Durante mucho tiempo creí que equivocarme era una forma de fracaso. Hoy empiezo a entender que era, en realidad, una forma de diálogo. La vida me respondía con silencios, con tachaduras, con líneas torcidas, y yo insistía como quien no sabe otro idioma. A fuerza de ensayo y error, fui aprendiendo a leer esas respuestas.
Hubo días, muchos, en que miré el dibujo y pensé que no tenía arreglo. Que el papel estaba demasiado gastado, afinado por tantas correcciones. Días en que una línea más parecía suficiente para romperlo todo. Arrugar la hoja, tirarla lejos, empezar otra historia con menos errores sonaba tentador.
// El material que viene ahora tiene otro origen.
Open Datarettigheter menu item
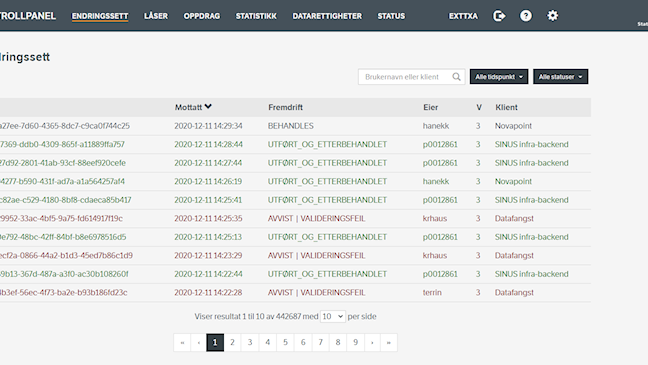Image resolution: width=648 pixels, height=365 pixels. click(x=327, y=16)
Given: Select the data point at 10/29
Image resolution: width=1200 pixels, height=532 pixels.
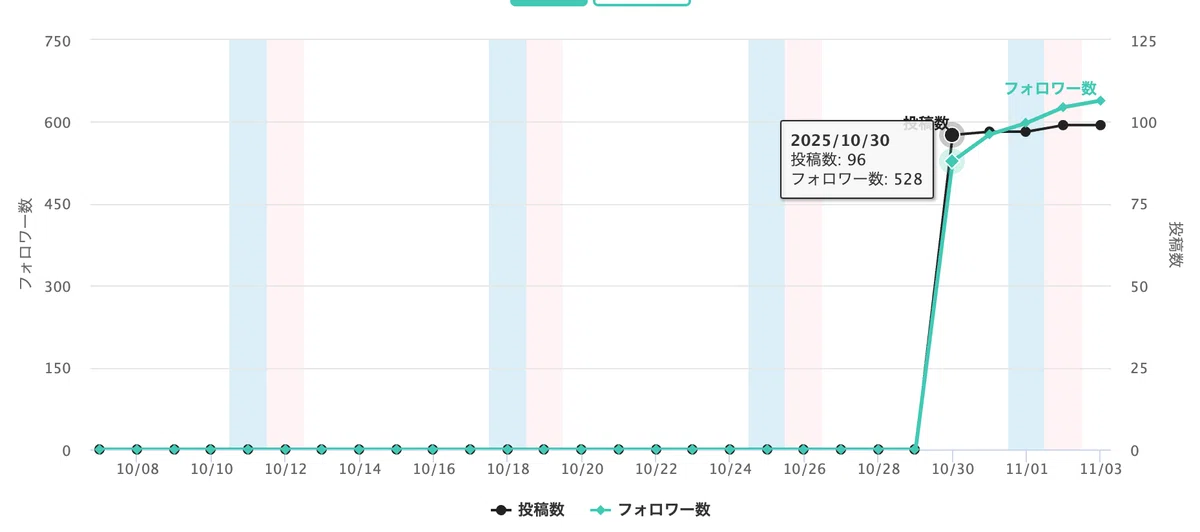Looking at the screenshot, I should [915, 450].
Pero la vida rara vez pide hojas nuevas: pide coraje para seguir escribiendo sobre las usadas.
No siempre se empieza de nuevo.
A veces se continúa desde la grieta.
Desde lo torcido. Desde lo que quedó mal.
La vida no avisa cuándo está enseñando.
Uno cree que está fallando, y en realidad está aprendiendo a sostener el lápiz con otra firmeza. Cree que perdió el rumbo, cuando apenas está afinando el pulso. Cada error deja una enseñanza mínima, casi invisible, como esas marcas que solo aparecen cuando se inclina la hoja contra la luz.
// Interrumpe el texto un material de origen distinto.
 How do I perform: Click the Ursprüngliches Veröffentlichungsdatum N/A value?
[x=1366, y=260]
Soy como un dibujo a lápiz: borro, repito, me recompongo.
No para ser perfecto, sino para ser verdadero.
No para cerrar la forma, sino para no abandonar la página.
Hay procesos que duelen porque exigen quedarse. Quedarse cuando el impulso es huir. Quedarse cuando el trazo no responde. Quedarse cuando la belleza todavía no se deja ver. Porque la belleza, esa que importa, casi nunca está en el resultado final, sino en la obstinación de seguir trazando cuando la mano tiembla.
A veces todo parece perdido. El dibujo se vuelve irreconocible, la intención se desdibuja, la hoja se llena de restos, de intentos fallidos, de caminos que no llevaron a nada. Pero incluso ahí, sobre todo ahí, queda espacio para una línea más. Una sola. Aunque no arregle nada. Aunque solo sirva para recordarme que sigo acá.
Mientras haya lápiz, hay posibilidad.
Mientras haya pulso, hay camino.
Mientras quede hoja, hay mundo.
Con el tiempo entendí que no se trata de terminar el dibujo, sino de acompañarlo. De aceptar que habrá días de avance y otros de corrección constante. Que algunas líneas solo existen para enseñarnos cuáles no eran. Que incluso las marcas más torpes construyen un lenguaje propio.
Y en ese gesto mínimo, volver a apoyar la punta, respirar hondo, insistir una vez más, aparece una esperanza discreta, casi tímida. No la de los finales cerrados, sino la que sabe que errar no cancela el sentido. La que entiende que incluso las hojas más gastadas todavía pueden decir algo honesto.
Al final, vivir no es terminar el dibujo.
Es no soltar el lápiz cuando el cansancio pesa.
Es aceptar que la forma se construye a fuerza de intentos.
Y que, aunque la mano tiemble, todavía queda mundo por dibujar.
Y mientras la hoja no se rompa y la mano conserve algo de pulso, seguir dibujando, aunque borre, aunque dude, aunque no sepa del todo qué está haciendo, sigue siendo una forma silenciosa, obstinada y profundamente humana de fe.